## TASK BRIEF
Rewrite the material below, starting at the line that contains "You are a GUI" and ending at the end of the material, with "GUI agent" replaced by "GUI assistant" and all else unchanged. Leave the pictures out of your answer.

## DATA FOR THIS EXERCISE

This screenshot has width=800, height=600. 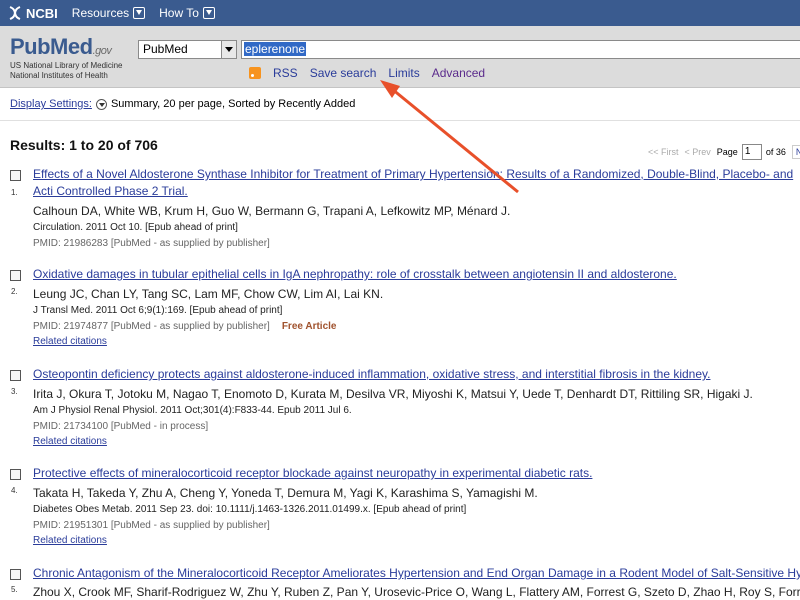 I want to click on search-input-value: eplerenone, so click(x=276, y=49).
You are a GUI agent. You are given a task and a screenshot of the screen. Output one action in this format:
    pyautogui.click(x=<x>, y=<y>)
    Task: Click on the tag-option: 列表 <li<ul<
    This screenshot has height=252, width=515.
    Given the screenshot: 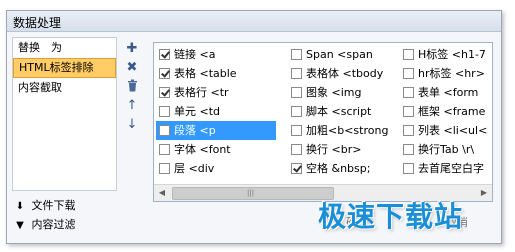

## RESPONSE FOR THIS EXERCISE
You are a GUI assistant. You are given a task and a screenshot of the screen. Output one action in this format:
    pyautogui.click(x=<x>, y=<y>)
    Task: Click on the tag-option: 列表 <li<ul<
    This screenshot has height=252, width=515.
    Given the screenshot: 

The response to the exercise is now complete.